There's so much to laugh at, you don't know where to start.

Have you listened to what is called the Republican Establishment? "This damned democracy of ours, it's getting in the way! We need an alternative to elections! We're going to get thrown out on our ears! Stop Trump before voters decide!"

The actual quotes are almost as good. Elections be damned. What the Establishment wants is a brokered convention where the candidate with less popular support becomes the nominee. Really.

Republican guru Ben Ginsburg: ""If no one comes into the convention with a majority of delegates, then all bets are off. You're dealing with a potentially unruly and independent group of people." Darn voters.

Former Governor Mike Leavitt pines for the good old days of Boss Tweed: "There is no mechanism. There is no smoke-filled room."

Republican talking-head Alex Castellanos wants to "attack Mr. Trump in New Hampshire over his business failures and past liberal positions, and emphasized the extreme urgency of their project." Guess who funds the project? Grass-roots Republicans like casino magnate Sheldon Adelson.

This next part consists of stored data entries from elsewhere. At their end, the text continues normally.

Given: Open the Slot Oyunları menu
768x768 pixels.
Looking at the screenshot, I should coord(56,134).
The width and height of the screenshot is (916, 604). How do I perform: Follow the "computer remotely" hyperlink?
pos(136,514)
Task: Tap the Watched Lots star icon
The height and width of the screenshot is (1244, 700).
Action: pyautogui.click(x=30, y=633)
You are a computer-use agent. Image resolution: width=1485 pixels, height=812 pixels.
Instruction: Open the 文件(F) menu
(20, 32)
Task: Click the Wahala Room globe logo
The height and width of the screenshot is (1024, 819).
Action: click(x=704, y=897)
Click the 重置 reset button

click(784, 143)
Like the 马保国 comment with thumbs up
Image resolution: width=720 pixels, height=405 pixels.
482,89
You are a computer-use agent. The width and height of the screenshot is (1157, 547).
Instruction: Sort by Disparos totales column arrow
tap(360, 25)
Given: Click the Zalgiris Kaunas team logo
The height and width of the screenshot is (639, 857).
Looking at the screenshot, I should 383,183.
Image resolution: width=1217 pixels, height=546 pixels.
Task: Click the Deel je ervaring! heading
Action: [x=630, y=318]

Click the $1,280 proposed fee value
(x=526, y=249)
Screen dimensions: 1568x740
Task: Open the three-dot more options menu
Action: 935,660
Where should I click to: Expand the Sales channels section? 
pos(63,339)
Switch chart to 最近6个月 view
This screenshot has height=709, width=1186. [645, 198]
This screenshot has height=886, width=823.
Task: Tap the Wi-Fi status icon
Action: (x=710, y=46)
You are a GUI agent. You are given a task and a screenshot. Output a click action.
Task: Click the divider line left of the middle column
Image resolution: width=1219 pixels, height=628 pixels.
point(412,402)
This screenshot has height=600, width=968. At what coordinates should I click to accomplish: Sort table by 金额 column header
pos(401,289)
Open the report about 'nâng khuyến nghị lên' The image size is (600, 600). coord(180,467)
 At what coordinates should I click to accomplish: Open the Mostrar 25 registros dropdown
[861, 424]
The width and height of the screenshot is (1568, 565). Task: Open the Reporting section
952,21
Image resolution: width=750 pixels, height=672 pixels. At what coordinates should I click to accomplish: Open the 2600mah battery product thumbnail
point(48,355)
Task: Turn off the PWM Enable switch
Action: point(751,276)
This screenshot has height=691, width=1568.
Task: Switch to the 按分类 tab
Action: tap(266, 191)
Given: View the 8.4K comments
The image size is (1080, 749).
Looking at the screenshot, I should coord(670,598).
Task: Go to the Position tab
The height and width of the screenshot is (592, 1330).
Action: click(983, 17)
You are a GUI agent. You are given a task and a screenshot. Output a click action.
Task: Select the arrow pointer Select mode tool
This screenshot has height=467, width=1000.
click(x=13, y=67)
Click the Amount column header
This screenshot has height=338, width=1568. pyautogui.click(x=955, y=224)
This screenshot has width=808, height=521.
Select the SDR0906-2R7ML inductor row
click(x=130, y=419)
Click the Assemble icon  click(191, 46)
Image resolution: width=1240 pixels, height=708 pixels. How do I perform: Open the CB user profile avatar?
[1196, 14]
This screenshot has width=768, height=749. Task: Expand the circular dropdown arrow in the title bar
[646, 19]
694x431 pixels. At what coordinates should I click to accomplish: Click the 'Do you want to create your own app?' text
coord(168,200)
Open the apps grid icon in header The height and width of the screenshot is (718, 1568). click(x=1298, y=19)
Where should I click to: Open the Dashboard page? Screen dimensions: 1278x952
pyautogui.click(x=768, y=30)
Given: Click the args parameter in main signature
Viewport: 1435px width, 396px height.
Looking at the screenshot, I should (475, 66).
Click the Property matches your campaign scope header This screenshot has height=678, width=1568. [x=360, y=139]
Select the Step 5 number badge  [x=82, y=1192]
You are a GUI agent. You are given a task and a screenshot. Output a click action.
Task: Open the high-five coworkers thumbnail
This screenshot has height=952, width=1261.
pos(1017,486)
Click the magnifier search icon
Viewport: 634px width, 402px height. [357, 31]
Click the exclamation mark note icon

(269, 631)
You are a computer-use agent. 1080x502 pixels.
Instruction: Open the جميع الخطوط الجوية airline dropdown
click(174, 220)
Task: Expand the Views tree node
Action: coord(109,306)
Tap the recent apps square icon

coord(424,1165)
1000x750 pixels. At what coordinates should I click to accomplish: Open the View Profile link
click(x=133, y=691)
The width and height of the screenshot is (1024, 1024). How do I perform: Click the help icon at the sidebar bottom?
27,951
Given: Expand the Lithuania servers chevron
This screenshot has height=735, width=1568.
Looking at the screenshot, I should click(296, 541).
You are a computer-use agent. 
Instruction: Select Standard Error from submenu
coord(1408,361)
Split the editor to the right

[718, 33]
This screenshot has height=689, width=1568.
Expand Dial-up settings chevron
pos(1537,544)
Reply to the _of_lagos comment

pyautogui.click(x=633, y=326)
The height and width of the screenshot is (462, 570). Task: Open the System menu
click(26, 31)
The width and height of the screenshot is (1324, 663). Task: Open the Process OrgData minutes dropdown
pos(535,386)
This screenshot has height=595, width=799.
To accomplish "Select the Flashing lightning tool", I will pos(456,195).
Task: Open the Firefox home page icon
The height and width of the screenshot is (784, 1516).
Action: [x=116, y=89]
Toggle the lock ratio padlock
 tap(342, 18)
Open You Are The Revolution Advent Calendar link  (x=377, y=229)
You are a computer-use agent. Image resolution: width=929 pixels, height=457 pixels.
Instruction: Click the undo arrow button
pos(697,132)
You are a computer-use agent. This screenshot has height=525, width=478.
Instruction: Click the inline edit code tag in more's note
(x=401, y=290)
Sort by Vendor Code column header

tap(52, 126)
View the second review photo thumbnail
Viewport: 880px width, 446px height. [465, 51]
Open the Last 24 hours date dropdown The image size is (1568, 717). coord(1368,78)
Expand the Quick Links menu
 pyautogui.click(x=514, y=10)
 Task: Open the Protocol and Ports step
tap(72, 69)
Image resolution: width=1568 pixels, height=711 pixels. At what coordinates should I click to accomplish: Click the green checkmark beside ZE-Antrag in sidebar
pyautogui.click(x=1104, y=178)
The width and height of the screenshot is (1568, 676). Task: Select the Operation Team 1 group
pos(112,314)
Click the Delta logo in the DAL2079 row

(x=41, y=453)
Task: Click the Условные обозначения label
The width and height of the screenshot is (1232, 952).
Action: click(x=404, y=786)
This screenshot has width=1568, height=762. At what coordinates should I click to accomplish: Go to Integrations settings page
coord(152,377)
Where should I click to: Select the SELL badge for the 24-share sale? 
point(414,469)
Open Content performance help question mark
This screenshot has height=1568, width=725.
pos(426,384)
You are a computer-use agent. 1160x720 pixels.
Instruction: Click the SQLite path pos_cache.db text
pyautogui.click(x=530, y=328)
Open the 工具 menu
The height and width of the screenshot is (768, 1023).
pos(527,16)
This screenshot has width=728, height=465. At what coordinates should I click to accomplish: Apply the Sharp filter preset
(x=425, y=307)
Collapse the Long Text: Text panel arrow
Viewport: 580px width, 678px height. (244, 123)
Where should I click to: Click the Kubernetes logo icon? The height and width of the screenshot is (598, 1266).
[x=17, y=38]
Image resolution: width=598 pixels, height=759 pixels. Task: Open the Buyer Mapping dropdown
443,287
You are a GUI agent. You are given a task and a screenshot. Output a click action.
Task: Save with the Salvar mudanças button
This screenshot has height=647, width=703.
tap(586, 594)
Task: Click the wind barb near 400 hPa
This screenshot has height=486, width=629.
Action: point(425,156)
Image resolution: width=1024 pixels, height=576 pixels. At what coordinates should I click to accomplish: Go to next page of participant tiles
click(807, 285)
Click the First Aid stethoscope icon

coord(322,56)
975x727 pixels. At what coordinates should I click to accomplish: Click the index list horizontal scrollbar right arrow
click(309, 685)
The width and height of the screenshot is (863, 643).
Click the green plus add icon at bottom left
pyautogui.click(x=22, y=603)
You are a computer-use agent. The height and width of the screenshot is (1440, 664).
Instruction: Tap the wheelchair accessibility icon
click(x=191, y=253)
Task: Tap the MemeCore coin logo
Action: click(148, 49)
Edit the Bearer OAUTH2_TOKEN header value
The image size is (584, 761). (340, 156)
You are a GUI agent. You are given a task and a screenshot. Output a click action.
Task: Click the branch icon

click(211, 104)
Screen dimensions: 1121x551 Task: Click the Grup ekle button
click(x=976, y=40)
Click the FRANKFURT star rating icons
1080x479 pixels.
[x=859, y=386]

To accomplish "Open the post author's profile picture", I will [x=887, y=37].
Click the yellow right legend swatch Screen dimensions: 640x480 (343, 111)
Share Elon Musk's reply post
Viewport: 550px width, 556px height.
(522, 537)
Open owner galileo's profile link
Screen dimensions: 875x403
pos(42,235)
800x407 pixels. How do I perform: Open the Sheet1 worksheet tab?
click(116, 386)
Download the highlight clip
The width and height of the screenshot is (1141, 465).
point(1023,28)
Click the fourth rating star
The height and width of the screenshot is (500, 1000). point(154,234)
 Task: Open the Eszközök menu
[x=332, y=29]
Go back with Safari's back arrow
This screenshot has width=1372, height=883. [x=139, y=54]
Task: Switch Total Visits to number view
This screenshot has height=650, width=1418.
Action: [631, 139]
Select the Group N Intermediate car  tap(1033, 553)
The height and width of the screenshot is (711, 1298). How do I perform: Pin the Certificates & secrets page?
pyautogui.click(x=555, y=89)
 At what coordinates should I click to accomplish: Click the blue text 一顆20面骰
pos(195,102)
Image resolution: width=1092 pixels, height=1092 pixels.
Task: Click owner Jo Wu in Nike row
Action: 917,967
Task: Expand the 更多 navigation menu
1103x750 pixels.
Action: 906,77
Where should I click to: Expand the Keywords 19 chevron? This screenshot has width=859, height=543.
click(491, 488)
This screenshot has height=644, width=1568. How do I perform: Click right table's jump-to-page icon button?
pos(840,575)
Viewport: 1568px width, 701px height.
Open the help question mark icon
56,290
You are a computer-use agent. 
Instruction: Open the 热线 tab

There's nothing wrong with trying to save your own skin. What rankles is when the effort is described as a mission of benevolence, undertaken for our sake by goodly men and women.

The voters who are sweeping Trump to the nomination are the children of decades of cynical manipulation by the very same Establishment who now repudiates them. The Establishment stirred up the passions of the masses with Willie Horton, Obama as Muslim, Cliven Bundy as a freedom fighter, gay marriage and abortion rights as the Apocalypse, Washington-as-cesspool, and compromise-as-treachery. Some folks took it to heart. They didn't get the trick. What the Koch Brothers, and Sheldon Adelson, and the hedge fund guys really wanted was more money, less taxes, and less government to get in their way. This the Republican Establishment regularly delivered. Ban abortion? End Obamacare? Repeal gay marriage? Shut down the government? Not so much.

Eventually, lots of these folks realized they were being fooled. They got mad. A shrewd marketing guy figured it out, and spoke directly to them. They liked it. They voted for him, because he's their best chance at getting the very things the Establishment promised, and didn't deliver. They have revolted, and a few tv ads attacking Trump are not going to bring them back to the corral.

The great unlearned lesson of American politics is that ideas matter. Voters embrace ideas, good and bad, and eventually expect their elected officials to reflect their views. The Republican Establishment used phony populism to gain support. Then they abandoned their own electorate, not the other way around. Last-ditch political maneuvers can't undo that reality. And they won't.

Trump is also a problem for the Democrats. If all they do is hope that he steps on his own tie and tumbles, they could lose. If they (meaning Hillary in all probability) fashion a platform that speaks to peoples real needs, fears and hopes, they can win. But that comes only after Republican voters (not cigar-smoking, hedge-fund managing, casino-running, PAC funding, vote-surpressing, Establishment deal-makers) decide on the nominee.